-- Data for analysis --

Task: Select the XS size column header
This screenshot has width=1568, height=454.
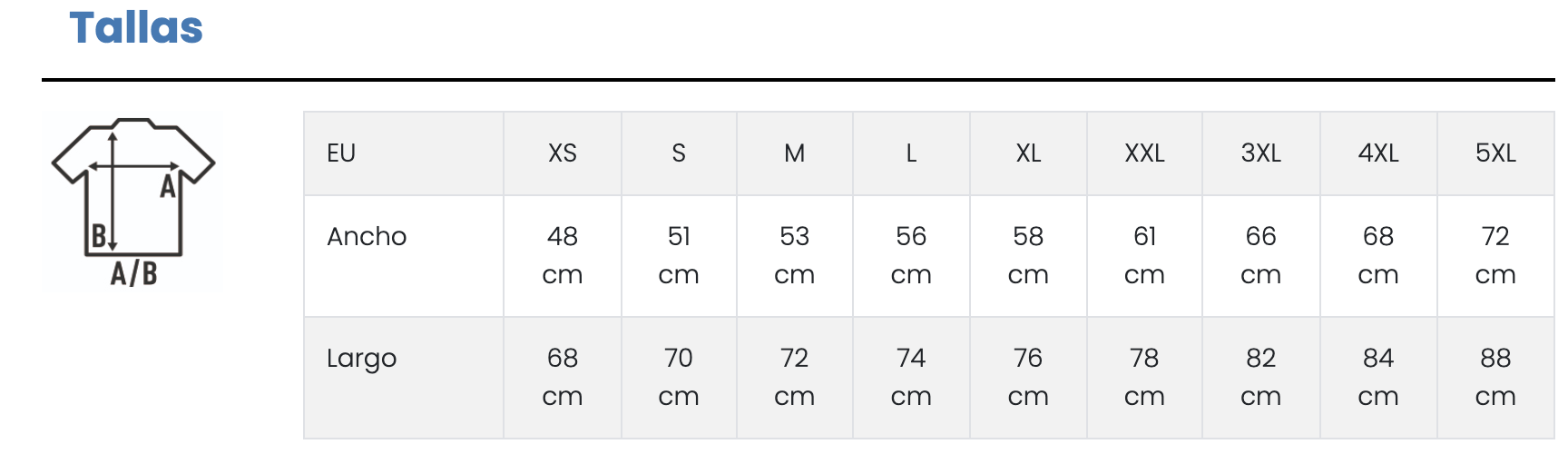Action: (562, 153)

* * *

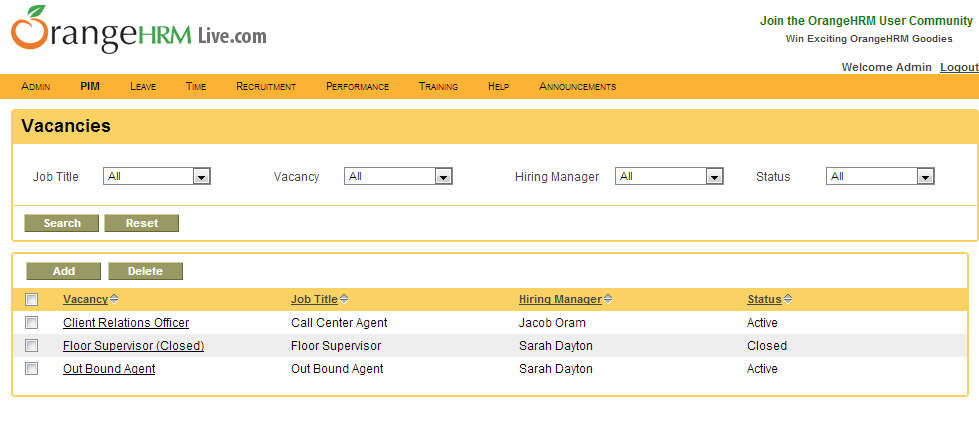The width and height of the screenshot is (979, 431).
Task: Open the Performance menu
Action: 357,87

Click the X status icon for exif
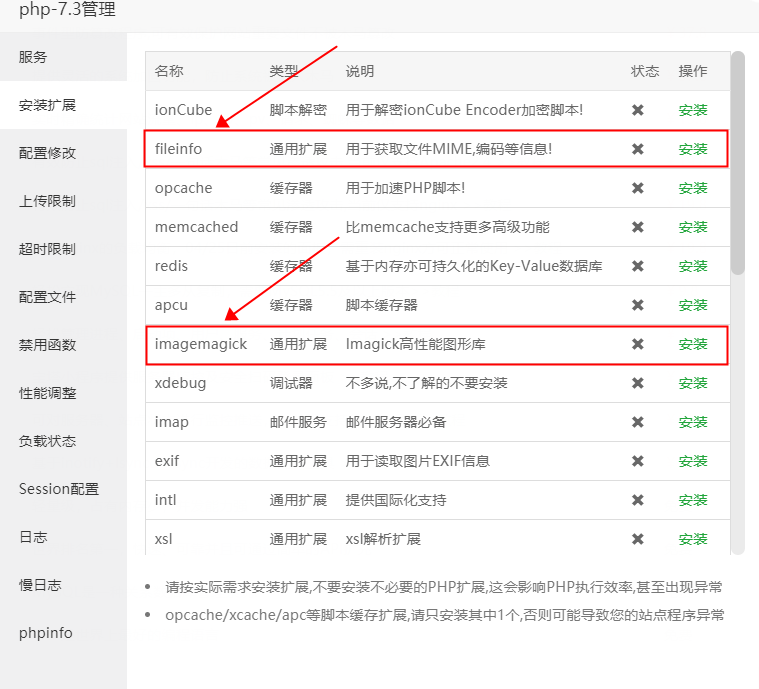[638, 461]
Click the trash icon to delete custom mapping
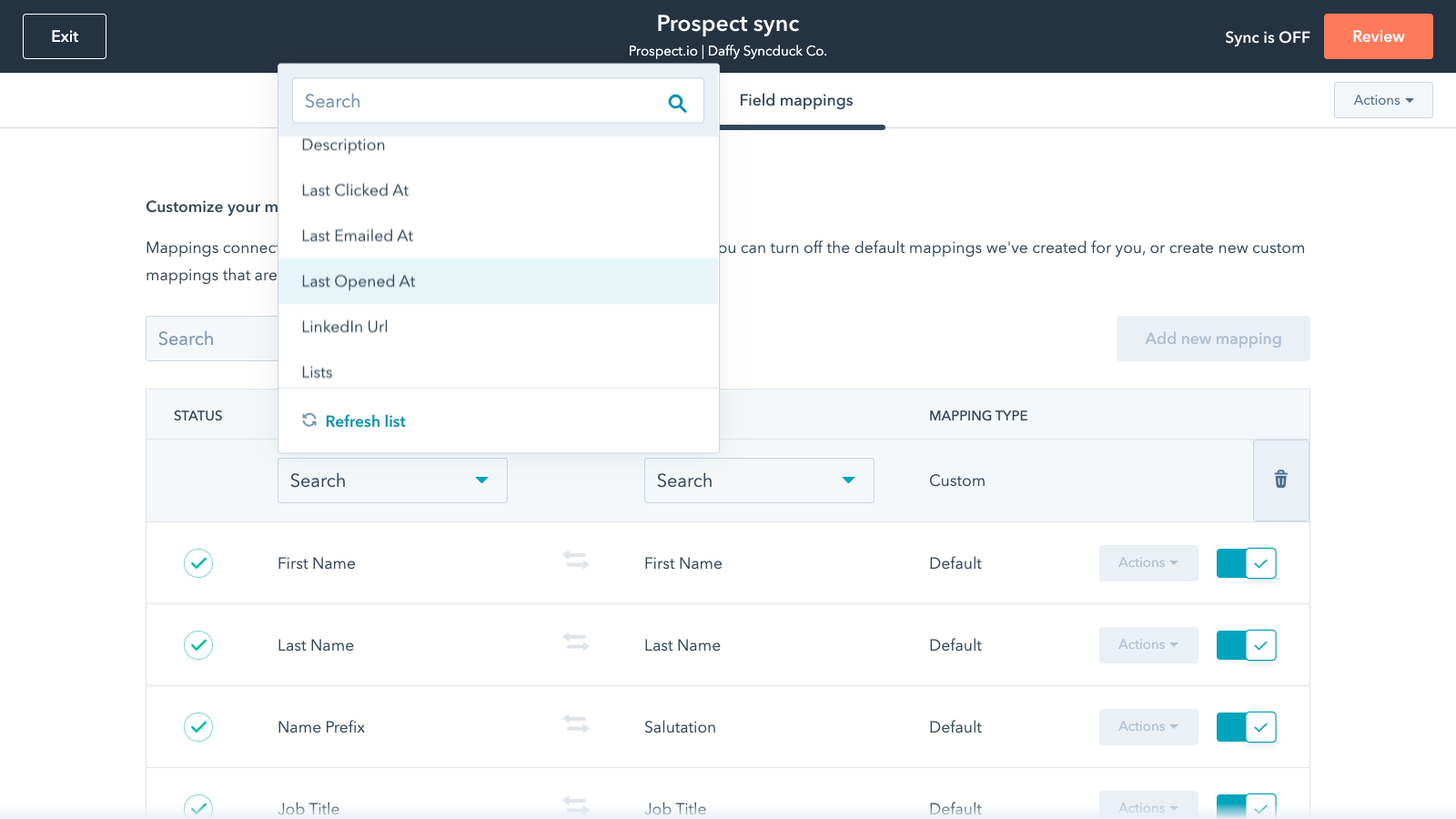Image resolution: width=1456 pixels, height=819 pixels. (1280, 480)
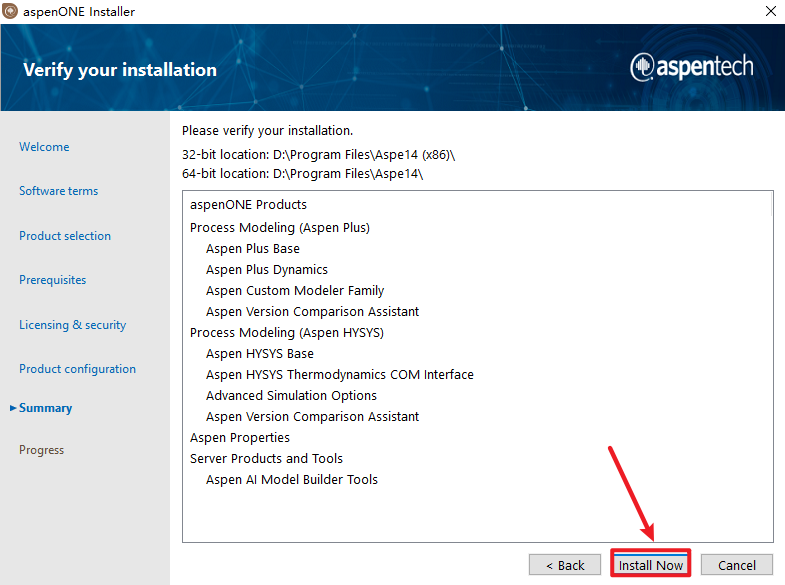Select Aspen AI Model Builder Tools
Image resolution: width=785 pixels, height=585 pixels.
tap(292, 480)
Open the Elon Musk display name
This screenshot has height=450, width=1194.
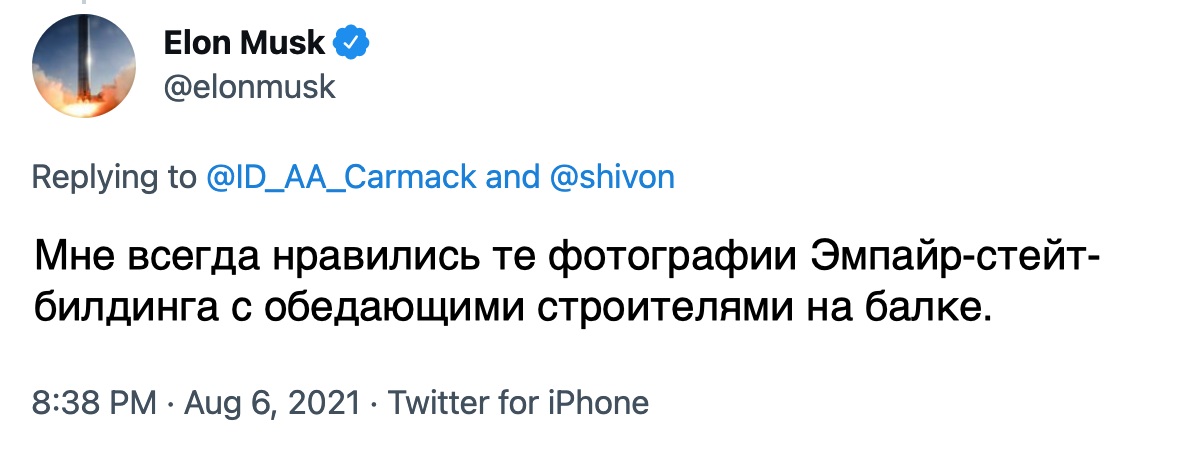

-- Task statement --
Please return the material above only from the line that holds "Click the X status icon for exif" through the line that holds "This screenshot has height=450, width=1194.", exactly as it stands, ends included and pictures omitted.

-- Solution for this task --
Click the X status icon for exif
[638, 461]
Click the trash icon to delete custom mapping
Image resolution: width=1456 pixels, height=819 pixels. (1280, 480)
Select Aspen AI Model Builder Tools
Image resolution: width=785 pixels, height=585 pixels.
tap(292, 480)
Open the Elon Musk display name
This screenshot has height=450, width=1194.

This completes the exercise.